━━━━━ Source passage ━━━━━

From Scooby-Doo, there came tons of animated films, and live-action ones as well, further pushing the series. In honor of one of their most recent animated films - a crossover between Scooby-Doo and Courage, the Cowardly Dog (another favorite cartoon of mine) - I’m going to tell you the best Scooby-Doo movies to watch streaming right now.
Scooby-Doo and Scooby-Doo 2 (2002, 2004)
The live-action version of Scooby-Doo follows the Mystery Incorporated gang, who reunite after a two-year disbandment, to investigate a mystery at a popular horror-themed tropical resort, where strange happenings have been occurring.
Look, I’ll be honest - there aren’t that many live-action versions of Scooby-Doo for a reason. It’s hard to really capture the style and mysteries of the series properly through a live-action lens, but I do think that the original live-action Scooby-Doo has its moments where it shines. I love the Scooby-Doo cast, especially Matthew Lillard’s Shaggy, but I also have to give praise to everyone else - Linda Cardellini, Sarah Michelle Gellar, and Freddie Prince Jr., all of them really rocked it. Plus, I actually like the humor. Maybe I have low taste, but come on - Shaggy’s love interest’s name was Mary Jane? Shaggy always gets the munchies? That’s hilarious to me.

━━━━━ Data records ━━━━━

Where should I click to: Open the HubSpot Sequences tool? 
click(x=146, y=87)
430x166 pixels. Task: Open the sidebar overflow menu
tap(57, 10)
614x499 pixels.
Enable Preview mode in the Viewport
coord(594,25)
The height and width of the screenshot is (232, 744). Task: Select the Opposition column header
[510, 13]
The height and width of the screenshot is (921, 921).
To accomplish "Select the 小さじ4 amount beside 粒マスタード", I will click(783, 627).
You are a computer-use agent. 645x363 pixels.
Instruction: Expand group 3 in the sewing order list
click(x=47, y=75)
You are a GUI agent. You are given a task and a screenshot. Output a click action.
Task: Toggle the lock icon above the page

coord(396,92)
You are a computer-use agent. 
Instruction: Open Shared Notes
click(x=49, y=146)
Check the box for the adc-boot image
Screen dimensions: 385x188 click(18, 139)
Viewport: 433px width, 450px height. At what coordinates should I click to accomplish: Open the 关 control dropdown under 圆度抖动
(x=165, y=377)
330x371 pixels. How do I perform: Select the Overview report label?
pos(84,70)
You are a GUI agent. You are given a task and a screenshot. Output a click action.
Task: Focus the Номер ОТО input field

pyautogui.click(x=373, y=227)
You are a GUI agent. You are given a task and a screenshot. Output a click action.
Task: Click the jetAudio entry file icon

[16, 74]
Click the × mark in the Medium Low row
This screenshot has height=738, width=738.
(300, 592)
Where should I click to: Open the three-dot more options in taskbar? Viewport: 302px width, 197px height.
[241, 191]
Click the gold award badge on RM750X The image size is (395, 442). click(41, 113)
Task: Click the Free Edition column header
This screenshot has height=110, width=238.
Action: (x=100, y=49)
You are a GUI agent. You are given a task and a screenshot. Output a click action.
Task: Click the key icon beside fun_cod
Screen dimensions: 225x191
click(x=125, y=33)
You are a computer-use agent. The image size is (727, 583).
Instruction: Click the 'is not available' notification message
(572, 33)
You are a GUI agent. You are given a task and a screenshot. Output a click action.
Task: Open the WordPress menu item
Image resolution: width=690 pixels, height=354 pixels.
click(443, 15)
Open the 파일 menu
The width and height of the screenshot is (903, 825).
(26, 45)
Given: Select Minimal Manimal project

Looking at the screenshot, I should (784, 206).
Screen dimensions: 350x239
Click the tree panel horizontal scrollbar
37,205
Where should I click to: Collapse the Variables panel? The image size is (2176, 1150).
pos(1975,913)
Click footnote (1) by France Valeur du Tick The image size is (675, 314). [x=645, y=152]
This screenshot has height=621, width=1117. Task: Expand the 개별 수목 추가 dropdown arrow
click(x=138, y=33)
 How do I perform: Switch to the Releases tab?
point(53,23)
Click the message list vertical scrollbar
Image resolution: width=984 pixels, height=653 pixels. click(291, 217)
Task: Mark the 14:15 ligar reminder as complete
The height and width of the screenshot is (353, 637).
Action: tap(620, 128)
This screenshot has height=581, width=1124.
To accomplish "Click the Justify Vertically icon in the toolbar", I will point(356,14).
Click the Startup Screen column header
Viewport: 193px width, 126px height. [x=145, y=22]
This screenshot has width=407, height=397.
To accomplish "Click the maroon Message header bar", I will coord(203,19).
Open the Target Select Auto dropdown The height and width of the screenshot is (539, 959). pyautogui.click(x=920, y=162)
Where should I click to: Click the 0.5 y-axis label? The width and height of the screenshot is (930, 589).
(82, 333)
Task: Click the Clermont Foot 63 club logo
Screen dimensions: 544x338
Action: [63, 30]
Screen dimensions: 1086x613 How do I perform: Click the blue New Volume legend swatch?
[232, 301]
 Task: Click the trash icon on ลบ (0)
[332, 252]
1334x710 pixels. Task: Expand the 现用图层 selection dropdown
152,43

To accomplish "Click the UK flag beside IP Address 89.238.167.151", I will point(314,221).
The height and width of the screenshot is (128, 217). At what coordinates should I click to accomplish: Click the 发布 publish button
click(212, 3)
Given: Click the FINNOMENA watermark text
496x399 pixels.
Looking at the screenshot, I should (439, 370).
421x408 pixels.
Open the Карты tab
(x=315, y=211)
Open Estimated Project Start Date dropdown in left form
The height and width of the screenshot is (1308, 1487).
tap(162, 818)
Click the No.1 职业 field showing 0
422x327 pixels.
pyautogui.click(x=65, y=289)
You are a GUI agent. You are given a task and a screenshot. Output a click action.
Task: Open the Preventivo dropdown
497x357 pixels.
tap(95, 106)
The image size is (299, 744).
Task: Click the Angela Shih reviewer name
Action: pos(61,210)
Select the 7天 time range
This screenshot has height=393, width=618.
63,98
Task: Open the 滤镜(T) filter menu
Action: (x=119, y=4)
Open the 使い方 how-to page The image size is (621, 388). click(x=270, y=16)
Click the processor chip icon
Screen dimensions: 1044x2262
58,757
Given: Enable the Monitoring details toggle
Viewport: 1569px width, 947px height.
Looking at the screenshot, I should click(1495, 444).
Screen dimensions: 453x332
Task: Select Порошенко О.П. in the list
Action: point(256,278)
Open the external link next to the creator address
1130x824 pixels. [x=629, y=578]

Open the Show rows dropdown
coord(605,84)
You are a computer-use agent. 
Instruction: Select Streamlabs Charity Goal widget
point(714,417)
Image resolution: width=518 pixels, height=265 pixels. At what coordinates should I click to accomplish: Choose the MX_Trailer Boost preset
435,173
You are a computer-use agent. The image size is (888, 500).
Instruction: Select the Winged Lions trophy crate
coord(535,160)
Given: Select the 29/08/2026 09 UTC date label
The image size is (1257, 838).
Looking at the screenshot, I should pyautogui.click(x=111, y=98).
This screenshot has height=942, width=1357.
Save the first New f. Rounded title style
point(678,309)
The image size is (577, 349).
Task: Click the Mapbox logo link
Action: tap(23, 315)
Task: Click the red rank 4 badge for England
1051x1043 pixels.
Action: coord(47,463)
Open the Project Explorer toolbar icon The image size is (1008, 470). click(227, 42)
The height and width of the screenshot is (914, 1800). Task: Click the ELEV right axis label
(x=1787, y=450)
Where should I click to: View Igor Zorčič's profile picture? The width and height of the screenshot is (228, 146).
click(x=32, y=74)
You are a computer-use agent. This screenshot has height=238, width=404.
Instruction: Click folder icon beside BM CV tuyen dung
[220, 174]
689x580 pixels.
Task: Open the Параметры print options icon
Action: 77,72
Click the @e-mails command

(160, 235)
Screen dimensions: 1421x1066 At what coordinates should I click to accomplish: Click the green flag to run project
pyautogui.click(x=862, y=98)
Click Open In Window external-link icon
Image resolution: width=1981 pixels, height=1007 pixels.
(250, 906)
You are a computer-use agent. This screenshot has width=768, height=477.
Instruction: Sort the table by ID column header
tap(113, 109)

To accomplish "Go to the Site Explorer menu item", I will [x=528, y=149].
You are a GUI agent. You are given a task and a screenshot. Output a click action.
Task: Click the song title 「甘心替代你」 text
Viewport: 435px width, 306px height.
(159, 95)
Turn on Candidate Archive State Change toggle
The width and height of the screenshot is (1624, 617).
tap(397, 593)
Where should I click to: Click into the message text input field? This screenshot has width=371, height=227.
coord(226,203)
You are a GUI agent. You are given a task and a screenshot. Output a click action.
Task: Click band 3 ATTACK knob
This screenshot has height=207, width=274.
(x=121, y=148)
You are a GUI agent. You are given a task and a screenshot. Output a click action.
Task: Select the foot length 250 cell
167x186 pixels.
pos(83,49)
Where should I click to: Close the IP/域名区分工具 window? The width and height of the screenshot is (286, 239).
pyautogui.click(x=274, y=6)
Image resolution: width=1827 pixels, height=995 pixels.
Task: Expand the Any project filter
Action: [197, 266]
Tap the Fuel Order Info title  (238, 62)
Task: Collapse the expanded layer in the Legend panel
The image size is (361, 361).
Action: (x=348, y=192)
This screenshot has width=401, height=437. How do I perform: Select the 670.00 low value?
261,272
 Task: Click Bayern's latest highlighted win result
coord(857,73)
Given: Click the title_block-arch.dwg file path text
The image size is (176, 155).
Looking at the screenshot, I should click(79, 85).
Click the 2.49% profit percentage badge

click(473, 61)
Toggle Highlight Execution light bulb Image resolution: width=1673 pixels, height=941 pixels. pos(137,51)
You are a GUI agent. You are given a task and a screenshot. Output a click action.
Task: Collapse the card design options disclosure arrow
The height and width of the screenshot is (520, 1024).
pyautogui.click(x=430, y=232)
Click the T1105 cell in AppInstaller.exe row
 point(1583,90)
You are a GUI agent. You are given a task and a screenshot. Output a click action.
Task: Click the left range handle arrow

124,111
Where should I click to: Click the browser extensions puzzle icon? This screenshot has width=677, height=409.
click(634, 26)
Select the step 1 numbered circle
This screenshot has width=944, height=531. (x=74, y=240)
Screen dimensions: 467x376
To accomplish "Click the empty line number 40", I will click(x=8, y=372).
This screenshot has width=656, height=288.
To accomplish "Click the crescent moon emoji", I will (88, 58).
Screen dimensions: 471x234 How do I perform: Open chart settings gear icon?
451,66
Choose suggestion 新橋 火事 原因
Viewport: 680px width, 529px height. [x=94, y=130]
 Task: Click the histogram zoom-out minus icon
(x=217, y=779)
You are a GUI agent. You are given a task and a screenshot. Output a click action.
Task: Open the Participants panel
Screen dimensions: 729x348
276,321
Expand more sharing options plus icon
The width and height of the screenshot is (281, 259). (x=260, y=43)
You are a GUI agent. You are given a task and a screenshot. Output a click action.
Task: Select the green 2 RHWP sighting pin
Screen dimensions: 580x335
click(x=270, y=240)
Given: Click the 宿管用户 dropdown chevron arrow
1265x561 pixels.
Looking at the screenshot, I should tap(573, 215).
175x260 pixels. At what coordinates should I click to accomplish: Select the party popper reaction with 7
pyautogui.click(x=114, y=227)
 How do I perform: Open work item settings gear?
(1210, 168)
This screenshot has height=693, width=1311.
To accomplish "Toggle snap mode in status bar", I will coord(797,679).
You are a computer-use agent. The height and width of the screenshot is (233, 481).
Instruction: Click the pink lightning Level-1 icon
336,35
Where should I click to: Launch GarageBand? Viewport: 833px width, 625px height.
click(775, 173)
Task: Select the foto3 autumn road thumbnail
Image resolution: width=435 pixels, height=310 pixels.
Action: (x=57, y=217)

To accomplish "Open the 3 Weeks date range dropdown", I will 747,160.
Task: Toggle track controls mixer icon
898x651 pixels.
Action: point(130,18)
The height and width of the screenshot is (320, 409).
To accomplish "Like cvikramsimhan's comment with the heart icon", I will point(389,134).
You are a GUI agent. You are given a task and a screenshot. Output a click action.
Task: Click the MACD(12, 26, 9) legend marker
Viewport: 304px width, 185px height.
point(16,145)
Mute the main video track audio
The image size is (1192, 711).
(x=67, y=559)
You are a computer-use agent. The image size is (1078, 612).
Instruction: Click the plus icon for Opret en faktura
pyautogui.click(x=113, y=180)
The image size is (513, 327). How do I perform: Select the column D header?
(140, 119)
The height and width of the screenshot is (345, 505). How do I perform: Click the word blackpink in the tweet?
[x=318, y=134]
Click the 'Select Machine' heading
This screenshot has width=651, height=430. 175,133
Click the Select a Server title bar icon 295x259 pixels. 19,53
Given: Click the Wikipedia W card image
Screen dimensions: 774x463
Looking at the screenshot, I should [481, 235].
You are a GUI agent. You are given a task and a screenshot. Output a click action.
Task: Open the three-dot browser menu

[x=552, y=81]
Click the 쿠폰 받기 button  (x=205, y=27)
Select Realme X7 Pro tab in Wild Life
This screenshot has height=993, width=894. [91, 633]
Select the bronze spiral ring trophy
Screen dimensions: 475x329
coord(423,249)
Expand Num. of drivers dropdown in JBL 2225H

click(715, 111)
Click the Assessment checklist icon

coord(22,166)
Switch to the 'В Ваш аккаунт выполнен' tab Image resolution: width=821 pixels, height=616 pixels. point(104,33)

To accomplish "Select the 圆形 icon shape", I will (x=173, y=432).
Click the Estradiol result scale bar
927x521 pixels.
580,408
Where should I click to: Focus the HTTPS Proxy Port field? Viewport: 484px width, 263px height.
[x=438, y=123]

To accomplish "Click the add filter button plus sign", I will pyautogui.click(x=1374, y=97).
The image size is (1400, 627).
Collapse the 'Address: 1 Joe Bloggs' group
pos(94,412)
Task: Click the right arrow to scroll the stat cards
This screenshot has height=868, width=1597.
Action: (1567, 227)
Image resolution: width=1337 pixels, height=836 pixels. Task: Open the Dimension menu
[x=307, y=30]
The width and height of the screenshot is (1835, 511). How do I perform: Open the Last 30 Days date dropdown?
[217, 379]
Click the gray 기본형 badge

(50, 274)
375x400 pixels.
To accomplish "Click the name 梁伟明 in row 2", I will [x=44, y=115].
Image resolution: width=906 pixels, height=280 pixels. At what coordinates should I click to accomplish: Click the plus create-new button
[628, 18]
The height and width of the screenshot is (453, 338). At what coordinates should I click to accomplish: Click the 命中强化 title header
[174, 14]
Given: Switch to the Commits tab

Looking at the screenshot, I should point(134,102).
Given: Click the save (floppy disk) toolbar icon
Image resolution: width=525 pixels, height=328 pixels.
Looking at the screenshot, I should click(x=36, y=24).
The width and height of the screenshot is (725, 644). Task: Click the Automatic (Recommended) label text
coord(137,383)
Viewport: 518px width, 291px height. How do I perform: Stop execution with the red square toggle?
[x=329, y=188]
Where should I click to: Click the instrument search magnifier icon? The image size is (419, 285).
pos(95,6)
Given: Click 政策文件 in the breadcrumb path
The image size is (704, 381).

━━━━━

Short exercise:
From the Scooby-Doo movie write-up, reproduce word for word the stretch that opens with "From Scooby-Doo, there" and closes with "have been occurring.".

Expected output:
From Scooby-Doo, there came tons of animated films, and live-action ones as well, further pushing the series. In honor of one of their most recent animated films - a crossover between Scooby-Doo and Courage, the Cowardly Dog (another favorite cartoon of mine) - I’m going to tell you the best Scooby-Doo movies to watch streaming right now.
Scooby-Doo and Scooby-Doo 2 (2002, 2004)
The live-action version of Scooby-Doo follows the Mystery Incorporated gang, who reunite after a two-year disbandment, to investigate a mystery at a popular horror-themed tropical resort, where strange happenings have been occurring.